After the results, I was (and still am) a bit annoyed in a way that the First Past the Vote system has become such an issue. Yes, it isn’t representative of the population. However everyone knew that was the voting system going to be used. In 2010, the Alternative Vote system proposed by Clegg was rejected by voters and there wasn’t this much commotion about the voting system made before the election. 
So what do I think?
To be honest, I thought David Cameron would get a second term ( I don’t think anyone was prepared by the majority he got in by). I thought Ukip and the Green party would gain more seats than they did (although it was the voting system that screwed them over, and that’s another topic for another post) and the SNP did far better than I thought.  
David Cameron certainly is not perfect. I dislike the way he placed the cuts heavily on the poor and middle-income earners. The proliferation of zero hour contracts, meaning so many people stuck in jobs where they may only get two hours a week but have to be free for 37 and the frustrating tax loop poles so many companies exploit to avoid paying tax. However he has been a leader before, got the experience and I think the presence that Ed Milliband cannot replicate. 

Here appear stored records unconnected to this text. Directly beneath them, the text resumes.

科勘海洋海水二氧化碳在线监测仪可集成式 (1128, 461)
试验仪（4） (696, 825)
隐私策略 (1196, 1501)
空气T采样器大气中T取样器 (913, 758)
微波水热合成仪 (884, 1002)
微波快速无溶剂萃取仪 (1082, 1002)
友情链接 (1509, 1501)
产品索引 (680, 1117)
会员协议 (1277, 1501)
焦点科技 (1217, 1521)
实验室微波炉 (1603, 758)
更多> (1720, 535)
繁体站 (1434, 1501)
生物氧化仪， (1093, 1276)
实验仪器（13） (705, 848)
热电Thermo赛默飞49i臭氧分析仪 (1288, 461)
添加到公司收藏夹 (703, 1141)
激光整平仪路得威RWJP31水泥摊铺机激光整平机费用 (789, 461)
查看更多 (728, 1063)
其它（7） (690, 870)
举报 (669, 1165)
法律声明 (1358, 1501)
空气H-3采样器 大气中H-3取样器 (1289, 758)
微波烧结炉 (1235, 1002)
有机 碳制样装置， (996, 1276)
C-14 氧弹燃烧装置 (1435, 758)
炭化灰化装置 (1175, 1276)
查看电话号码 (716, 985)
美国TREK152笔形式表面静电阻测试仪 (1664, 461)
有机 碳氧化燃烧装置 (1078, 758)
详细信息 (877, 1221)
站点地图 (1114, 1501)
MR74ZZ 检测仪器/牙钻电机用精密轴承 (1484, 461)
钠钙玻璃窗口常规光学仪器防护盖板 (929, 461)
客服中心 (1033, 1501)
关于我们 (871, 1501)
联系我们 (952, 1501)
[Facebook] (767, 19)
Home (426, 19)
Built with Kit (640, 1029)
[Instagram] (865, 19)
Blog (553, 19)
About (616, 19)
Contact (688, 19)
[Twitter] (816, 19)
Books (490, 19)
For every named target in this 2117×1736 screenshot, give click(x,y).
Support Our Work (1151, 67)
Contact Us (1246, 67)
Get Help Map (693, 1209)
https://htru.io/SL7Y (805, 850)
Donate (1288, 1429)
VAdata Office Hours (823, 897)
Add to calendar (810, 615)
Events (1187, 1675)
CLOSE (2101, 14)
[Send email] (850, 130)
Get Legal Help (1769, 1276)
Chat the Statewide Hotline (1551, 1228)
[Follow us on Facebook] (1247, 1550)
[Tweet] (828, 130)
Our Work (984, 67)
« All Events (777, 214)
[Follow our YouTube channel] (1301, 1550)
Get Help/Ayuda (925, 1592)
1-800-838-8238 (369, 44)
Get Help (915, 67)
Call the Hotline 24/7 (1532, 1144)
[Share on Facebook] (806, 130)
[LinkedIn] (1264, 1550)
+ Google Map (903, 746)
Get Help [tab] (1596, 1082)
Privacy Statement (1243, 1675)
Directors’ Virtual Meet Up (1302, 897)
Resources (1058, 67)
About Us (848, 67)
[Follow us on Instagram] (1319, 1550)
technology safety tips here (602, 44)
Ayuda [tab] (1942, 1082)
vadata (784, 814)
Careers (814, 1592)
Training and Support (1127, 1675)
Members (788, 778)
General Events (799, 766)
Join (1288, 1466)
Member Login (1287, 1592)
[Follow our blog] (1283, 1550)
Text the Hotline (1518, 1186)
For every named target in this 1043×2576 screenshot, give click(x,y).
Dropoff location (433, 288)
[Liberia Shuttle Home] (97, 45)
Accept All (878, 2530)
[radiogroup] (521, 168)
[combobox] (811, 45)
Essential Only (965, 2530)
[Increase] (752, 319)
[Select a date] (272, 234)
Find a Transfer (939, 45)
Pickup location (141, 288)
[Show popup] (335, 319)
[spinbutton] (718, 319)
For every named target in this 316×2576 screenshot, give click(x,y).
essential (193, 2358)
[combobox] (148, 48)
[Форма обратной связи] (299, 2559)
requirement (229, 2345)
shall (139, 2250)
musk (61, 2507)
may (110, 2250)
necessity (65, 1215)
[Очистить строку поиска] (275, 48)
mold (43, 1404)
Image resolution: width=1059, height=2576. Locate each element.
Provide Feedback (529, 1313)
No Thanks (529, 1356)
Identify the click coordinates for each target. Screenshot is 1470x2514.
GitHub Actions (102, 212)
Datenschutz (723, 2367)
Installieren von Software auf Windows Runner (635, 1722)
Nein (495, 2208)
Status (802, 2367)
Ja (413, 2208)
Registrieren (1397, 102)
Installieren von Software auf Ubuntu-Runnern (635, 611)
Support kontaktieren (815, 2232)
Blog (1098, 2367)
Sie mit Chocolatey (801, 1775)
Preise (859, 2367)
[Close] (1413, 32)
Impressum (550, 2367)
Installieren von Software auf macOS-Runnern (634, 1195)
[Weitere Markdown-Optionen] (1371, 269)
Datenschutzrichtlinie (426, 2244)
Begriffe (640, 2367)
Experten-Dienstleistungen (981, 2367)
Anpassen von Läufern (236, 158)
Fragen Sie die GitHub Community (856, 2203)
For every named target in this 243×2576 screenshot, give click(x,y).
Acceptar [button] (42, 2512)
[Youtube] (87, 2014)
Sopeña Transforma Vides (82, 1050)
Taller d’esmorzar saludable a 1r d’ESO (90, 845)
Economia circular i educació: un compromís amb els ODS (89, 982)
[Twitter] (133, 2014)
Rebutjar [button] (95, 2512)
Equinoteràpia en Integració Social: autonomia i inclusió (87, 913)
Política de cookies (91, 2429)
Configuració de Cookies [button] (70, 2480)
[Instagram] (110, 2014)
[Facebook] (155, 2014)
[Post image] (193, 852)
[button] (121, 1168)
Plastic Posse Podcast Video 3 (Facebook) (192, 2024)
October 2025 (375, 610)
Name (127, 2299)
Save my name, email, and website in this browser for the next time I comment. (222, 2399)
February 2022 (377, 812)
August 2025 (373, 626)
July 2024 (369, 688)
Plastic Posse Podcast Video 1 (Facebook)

What does the mean for me in the next five years?
Considering the last five years the country has gone through the worst recession since World War 2, I have done fairly well. I went to university, have a full time paid job and have just bought my first house. On top of this- I avoided the nine grand fees and got EMA. 
As awful as it sounds I don’t think Cameron’s proposals at this point will affect me that much and even if they do I am fairly confident that I can weather the storm. 
I am not cold hearted and do worry about social issues- increasing need in food banks, increase in the lack of decent jobs, rapid decline in unaffordable housing, the possible increase of university fee’s to £12 grand and the possible privatisation of the NHS. 
I don’t think Labour would have been right for this country because in the simplest terms their plan was to spend their way out of a recession and I had a gut feeling we would only end up back at square one. Whatever happens now as Cameron starts putting policies in place, I am sure the public will make their voice heard. 
What are your opinions of the election? Are you happy with the outcome?